Stored entries
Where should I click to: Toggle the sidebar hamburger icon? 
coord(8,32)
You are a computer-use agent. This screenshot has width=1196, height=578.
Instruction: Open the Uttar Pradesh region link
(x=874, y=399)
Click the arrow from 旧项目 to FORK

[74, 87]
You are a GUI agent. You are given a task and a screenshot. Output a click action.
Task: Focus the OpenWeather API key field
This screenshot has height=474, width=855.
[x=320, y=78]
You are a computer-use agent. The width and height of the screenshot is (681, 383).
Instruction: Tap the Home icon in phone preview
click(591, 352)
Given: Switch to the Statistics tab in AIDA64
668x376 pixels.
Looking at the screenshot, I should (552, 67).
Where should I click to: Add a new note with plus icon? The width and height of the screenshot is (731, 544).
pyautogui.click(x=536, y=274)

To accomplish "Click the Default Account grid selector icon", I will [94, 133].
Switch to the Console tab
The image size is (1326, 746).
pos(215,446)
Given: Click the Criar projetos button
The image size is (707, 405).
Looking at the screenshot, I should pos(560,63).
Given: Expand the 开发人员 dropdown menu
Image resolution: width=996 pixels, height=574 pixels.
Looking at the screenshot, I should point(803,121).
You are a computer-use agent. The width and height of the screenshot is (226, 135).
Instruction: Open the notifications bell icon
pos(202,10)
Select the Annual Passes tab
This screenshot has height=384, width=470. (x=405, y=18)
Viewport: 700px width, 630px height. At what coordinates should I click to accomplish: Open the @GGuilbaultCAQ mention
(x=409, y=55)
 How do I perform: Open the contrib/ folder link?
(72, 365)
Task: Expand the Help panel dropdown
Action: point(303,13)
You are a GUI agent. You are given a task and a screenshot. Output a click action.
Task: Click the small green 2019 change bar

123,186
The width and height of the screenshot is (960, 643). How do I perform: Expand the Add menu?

Problem description: Echo every one of the lines above word for word, changing nothing.

Finished answer:
Where should I click to: Toggle the sidebar hamburger icon? 
coord(8,32)
You are a computer-use agent. This screenshot has width=1196, height=578.
Instruction: Open the Uttar Pradesh region link
(x=874, y=399)
Click the arrow from 旧项目 to FORK

[74, 87]
You are a GUI agent. You are given a task and a screenshot. Output a click action.
Task: Focus the OpenWeather API key field
This screenshot has height=474, width=855.
[x=320, y=78]
You are a computer-use agent. The width and height of the screenshot is (681, 383).
Instruction: Tap the Home icon in phone preview
click(591, 352)
Given: Switch to the Statistics tab in AIDA64
668x376 pixels.
Looking at the screenshot, I should (552, 67).
Where should I click to: Add a new note with plus icon? The width and height of the screenshot is (731, 544).
pyautogui.click(x=536, y=274)

To accomplish "Click the Default Account grid selector icon", I will [94, 133].
Switch to the Console tab
The image size is (1326, 746).
pos(215,446)
Given: Click the Criar projetos button
The image size is (707, 405).
Looking at the screenshot, I should pos(560,63).
Given: Expand the 开发人员 dropdown menu
Image resolution: width=996 pixels, height=574 pixels.
Looking at the screenshot, I should point(803,121).
You are a computer-use agent. The width and height of the screenshot is (226, 135).
Instruction: Open the notifications bell icon
pos(202,10)
Select the Annual Passes tab
This screenshot has height=384, width=470. (x=405, y=18)
Viewport: 700px width, 630px height. At what coordinates should I click to accomplish: Open the @GGuilbaultCAQ mention
(x=409, y=55)
 How do I perform: Open the contrib/ folder link?
(72, 365)
Task: Expand the Help panel dropdown
Action: point(303,13)
You are a GUI agent. You are given a task and a screenshot. Output a click action.
Task: Click the small green 2019 change bar

123,186
The width and height of the screenshot is (960, 643). How do I perform: Expand the Add menu?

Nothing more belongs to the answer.